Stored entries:
*-*-*
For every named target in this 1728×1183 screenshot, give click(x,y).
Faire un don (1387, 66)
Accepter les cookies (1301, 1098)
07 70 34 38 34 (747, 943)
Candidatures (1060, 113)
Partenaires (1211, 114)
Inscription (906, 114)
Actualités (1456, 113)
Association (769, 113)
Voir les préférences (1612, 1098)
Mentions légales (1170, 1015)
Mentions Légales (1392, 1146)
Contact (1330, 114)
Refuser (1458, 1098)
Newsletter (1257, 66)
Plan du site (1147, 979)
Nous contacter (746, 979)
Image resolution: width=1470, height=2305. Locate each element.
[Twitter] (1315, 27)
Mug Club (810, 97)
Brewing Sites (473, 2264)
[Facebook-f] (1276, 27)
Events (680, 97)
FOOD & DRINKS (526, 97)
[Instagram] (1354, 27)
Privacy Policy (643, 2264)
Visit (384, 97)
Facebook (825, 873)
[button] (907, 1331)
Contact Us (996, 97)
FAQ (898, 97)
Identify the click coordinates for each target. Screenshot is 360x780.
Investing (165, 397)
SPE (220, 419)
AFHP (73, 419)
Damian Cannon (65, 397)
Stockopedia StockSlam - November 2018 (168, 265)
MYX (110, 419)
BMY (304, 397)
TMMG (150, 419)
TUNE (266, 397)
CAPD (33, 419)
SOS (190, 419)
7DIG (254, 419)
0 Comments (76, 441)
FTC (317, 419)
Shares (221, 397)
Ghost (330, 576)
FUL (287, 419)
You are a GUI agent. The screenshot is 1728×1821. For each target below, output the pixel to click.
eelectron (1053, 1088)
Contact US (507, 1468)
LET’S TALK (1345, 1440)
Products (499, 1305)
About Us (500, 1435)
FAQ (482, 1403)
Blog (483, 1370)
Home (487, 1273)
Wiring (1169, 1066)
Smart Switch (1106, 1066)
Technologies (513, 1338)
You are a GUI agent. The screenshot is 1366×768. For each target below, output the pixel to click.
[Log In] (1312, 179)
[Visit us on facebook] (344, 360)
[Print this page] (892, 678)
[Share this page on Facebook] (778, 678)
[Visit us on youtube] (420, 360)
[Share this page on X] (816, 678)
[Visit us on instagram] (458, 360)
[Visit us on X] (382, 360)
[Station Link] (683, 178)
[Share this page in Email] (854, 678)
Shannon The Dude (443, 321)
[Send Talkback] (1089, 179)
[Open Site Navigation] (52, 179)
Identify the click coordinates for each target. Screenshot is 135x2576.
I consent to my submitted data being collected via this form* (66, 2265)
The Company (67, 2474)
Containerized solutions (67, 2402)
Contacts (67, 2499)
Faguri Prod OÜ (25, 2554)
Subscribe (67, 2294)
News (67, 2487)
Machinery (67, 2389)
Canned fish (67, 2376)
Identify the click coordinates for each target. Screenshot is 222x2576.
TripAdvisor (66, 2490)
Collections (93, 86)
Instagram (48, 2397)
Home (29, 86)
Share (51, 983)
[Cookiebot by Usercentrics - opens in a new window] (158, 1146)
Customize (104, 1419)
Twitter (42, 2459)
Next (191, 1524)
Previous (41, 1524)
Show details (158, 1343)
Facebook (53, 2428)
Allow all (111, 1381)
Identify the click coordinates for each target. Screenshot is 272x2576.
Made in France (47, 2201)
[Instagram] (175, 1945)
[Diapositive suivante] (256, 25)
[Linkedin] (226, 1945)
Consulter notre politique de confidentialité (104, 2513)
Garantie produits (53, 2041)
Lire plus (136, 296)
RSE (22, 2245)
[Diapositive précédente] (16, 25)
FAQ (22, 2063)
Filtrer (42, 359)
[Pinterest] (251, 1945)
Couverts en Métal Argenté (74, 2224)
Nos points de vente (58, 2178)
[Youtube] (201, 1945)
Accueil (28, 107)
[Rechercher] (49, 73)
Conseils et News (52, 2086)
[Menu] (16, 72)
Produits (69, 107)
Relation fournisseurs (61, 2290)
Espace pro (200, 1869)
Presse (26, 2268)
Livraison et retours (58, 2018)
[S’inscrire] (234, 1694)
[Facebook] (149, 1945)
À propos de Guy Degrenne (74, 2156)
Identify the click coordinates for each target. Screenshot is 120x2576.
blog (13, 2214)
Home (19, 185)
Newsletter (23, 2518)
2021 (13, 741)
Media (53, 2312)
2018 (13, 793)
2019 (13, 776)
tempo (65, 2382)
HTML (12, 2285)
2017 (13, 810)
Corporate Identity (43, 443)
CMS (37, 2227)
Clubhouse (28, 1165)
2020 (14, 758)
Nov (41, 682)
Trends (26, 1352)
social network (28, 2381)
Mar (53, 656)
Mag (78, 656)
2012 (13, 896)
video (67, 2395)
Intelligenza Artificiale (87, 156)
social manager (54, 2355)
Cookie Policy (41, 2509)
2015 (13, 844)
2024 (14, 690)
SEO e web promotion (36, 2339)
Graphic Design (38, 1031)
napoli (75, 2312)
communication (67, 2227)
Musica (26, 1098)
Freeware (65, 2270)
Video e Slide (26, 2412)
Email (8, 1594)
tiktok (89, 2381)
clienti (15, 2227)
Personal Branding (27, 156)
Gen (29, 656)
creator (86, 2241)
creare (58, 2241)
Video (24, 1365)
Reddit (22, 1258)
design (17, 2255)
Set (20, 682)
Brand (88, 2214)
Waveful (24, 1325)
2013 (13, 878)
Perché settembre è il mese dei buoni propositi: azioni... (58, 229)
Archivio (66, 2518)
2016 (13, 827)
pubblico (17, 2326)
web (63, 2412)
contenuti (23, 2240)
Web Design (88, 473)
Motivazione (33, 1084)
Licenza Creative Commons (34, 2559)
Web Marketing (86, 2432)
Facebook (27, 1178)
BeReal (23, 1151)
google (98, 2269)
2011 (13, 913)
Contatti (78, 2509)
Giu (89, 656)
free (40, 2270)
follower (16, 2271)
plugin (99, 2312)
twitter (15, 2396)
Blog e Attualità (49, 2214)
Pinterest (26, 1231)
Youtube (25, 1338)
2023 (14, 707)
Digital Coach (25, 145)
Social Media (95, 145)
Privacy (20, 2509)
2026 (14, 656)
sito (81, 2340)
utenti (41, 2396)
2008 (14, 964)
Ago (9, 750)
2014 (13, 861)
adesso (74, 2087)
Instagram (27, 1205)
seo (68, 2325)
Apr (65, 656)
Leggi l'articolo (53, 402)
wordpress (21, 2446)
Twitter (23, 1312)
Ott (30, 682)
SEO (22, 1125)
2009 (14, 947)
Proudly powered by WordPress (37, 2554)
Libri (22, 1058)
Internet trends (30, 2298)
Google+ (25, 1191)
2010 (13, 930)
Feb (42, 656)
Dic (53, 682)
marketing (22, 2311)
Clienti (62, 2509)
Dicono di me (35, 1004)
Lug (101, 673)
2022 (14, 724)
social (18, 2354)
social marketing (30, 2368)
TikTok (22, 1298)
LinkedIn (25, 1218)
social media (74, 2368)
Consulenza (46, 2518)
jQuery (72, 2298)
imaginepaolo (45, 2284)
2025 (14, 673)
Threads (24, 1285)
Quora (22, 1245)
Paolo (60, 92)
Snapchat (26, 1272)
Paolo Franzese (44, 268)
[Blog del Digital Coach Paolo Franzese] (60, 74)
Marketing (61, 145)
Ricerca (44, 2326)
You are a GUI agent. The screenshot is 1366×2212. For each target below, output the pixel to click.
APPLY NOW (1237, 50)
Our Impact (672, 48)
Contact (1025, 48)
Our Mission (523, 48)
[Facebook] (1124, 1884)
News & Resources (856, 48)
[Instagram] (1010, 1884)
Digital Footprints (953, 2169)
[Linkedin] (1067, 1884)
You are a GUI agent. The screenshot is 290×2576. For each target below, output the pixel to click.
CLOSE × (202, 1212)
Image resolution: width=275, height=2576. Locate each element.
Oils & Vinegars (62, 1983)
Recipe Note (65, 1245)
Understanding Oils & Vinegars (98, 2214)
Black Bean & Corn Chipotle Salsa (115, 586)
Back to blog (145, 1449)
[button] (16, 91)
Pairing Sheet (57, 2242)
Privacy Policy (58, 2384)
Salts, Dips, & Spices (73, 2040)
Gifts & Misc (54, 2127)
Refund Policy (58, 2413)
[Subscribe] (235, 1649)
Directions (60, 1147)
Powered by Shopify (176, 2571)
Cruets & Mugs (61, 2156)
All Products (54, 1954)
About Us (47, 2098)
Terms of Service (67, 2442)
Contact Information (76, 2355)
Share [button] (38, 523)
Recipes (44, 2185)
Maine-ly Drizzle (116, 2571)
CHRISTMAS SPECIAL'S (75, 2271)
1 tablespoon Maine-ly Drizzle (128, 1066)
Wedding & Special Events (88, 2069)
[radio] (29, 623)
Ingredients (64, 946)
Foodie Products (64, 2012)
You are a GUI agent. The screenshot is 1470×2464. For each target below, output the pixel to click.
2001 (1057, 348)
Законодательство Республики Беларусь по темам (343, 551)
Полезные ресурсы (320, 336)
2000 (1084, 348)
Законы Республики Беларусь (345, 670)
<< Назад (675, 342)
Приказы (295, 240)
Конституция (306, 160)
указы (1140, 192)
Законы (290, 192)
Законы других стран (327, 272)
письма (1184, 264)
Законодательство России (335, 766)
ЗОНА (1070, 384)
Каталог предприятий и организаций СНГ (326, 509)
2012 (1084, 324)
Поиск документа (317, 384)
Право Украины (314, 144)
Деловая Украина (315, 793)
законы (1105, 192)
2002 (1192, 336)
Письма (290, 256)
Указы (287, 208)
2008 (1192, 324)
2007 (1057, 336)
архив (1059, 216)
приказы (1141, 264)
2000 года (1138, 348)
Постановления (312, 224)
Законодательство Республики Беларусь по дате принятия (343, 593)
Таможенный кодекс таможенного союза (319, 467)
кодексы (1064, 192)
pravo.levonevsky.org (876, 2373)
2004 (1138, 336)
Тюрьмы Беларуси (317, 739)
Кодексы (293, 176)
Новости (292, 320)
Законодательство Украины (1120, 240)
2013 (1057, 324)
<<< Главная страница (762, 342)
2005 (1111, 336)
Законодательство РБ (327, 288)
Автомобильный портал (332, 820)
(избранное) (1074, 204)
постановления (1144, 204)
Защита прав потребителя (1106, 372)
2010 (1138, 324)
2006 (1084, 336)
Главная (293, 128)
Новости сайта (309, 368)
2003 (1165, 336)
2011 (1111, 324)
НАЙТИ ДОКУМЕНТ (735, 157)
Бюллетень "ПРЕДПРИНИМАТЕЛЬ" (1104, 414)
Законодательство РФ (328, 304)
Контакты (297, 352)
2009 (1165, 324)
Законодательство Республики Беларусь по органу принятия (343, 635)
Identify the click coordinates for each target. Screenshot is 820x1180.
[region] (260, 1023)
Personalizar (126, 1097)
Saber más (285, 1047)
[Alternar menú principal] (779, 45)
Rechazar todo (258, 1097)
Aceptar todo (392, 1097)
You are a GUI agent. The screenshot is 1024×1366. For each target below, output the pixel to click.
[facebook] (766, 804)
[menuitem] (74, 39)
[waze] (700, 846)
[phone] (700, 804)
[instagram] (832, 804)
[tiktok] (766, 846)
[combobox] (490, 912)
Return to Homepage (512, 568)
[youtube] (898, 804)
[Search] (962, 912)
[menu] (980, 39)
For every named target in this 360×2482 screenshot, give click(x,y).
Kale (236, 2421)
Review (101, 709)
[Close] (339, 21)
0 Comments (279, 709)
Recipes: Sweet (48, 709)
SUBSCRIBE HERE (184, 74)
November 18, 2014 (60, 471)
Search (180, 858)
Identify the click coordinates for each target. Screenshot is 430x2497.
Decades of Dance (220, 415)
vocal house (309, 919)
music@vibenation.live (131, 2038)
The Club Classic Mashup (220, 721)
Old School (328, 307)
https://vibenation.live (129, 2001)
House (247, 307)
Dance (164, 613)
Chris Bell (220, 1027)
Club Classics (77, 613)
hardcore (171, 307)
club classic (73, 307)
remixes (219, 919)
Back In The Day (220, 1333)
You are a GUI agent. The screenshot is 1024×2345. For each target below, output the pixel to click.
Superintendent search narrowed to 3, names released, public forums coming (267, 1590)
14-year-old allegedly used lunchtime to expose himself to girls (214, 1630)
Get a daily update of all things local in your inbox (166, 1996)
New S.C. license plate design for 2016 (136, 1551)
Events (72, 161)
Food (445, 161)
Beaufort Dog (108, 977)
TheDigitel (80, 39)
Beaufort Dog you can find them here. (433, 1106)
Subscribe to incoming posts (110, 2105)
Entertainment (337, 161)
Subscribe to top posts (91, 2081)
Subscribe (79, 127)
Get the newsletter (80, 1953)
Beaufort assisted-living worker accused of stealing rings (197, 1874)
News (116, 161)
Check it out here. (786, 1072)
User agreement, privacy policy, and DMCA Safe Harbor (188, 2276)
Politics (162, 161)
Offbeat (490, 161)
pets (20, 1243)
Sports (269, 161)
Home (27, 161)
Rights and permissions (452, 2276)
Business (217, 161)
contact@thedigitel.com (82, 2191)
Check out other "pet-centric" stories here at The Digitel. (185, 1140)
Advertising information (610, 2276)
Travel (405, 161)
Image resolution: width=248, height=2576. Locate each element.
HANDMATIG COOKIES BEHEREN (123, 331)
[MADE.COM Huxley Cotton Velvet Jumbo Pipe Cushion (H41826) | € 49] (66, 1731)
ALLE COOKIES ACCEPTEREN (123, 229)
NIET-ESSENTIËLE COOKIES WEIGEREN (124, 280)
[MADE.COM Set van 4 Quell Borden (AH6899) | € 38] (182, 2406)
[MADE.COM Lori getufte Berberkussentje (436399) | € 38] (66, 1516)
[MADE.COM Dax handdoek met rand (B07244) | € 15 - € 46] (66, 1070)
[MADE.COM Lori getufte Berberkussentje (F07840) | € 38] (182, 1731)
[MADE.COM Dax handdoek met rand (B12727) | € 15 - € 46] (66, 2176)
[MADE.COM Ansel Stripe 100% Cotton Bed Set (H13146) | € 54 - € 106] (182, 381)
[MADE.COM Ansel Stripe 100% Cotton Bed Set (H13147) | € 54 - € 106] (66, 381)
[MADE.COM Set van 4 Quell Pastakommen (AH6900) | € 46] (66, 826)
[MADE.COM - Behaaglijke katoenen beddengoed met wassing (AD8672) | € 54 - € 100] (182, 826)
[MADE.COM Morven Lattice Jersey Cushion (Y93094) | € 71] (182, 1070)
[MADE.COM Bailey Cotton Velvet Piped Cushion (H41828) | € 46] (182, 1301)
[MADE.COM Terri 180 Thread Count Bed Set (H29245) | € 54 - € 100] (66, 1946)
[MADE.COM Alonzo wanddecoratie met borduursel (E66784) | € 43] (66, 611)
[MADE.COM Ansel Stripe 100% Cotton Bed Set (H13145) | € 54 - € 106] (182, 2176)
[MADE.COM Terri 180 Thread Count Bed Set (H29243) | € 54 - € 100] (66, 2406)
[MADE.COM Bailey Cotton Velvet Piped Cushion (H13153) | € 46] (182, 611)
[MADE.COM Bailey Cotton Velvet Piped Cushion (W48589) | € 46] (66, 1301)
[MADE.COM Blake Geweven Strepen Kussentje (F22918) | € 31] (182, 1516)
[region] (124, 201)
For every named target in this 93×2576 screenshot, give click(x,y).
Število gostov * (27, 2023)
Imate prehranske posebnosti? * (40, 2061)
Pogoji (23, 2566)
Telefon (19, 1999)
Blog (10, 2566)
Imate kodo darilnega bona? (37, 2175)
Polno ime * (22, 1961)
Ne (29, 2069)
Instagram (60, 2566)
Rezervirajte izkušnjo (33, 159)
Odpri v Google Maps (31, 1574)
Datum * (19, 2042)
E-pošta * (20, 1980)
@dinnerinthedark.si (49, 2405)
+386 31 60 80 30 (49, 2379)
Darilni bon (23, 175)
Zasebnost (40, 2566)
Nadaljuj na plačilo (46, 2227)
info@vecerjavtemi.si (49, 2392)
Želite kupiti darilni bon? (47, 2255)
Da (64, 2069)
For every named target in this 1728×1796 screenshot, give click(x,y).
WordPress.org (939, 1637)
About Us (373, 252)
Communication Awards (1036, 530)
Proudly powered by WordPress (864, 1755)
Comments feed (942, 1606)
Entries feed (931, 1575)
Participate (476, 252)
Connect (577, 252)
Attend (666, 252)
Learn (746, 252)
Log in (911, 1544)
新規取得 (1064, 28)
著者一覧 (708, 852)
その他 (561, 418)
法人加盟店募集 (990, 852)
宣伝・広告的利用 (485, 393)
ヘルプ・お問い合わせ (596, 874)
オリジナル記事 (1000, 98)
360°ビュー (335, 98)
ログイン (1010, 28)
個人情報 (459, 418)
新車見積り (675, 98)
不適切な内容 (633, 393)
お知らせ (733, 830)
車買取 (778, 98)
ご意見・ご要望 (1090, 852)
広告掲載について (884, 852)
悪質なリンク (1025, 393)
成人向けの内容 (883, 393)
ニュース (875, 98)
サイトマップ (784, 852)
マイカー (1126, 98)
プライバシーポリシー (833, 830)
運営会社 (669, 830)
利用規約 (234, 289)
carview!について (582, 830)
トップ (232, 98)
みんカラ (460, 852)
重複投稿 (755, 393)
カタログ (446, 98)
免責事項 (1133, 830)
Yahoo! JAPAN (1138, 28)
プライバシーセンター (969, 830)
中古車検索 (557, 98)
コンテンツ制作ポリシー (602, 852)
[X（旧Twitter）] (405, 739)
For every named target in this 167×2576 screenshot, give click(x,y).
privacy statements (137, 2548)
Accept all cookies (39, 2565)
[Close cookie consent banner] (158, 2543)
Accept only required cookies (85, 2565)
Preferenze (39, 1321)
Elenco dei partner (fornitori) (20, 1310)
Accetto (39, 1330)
*-*-*
WORK REQUEST
Could you set down, word for word, only the lines above from the line with "Superintendent search narrowed" to the line with "HANDMATIG COOKIES BEHEREN (123, 331)", including both?

FINISHED EXERCISE
Superintendent search narrowed to 3, names released, public forums coming (267, 1590)
14-year-old allegedly used lunchtime to expose himself to girls (214, 1630)
Get a daily update of all things local in your inbox (166, 1996)
New S.C. license plate design for 2016 (136, 1551)
Events (72, 161)
Food (445, 161)
Beaufort Dog (108, 977)
TheDigitel (80, 39)
Beaufort Dog you can find them here. (433, 1106)
Subscribe to incoming posts (110, 2105)
Entertainment (337, 161)
Subscribe to top posts (91, 2081)
Subscribe (79, 127)
Get the newsletter (80, 1953)
Beaufort assisted-living worker accused of stealing rings (197, 1874)
News (116, 161)
Check it out here. (786, 1072)
User agreement, privacy policy, and DMCA Safe Harbor (188, 2276)
Politics (162, 161)
Offbeat (490, 161)
pets (20, 1243)
Sports (269, 161)
Home (27, 161)
Rights and permissions (452, 2276)
Business (217, 161)
contact@thedigitel.com (82, 2191)
Check out other "pet-centric" stories here at The Digitel. (185, 1140)
Advertising information (610, 2276)
Travel (405, 161)
Image resolution: width=248, height=2576. Locate each element.
HANDMATIG COOKIES BEHEREN (123, 331)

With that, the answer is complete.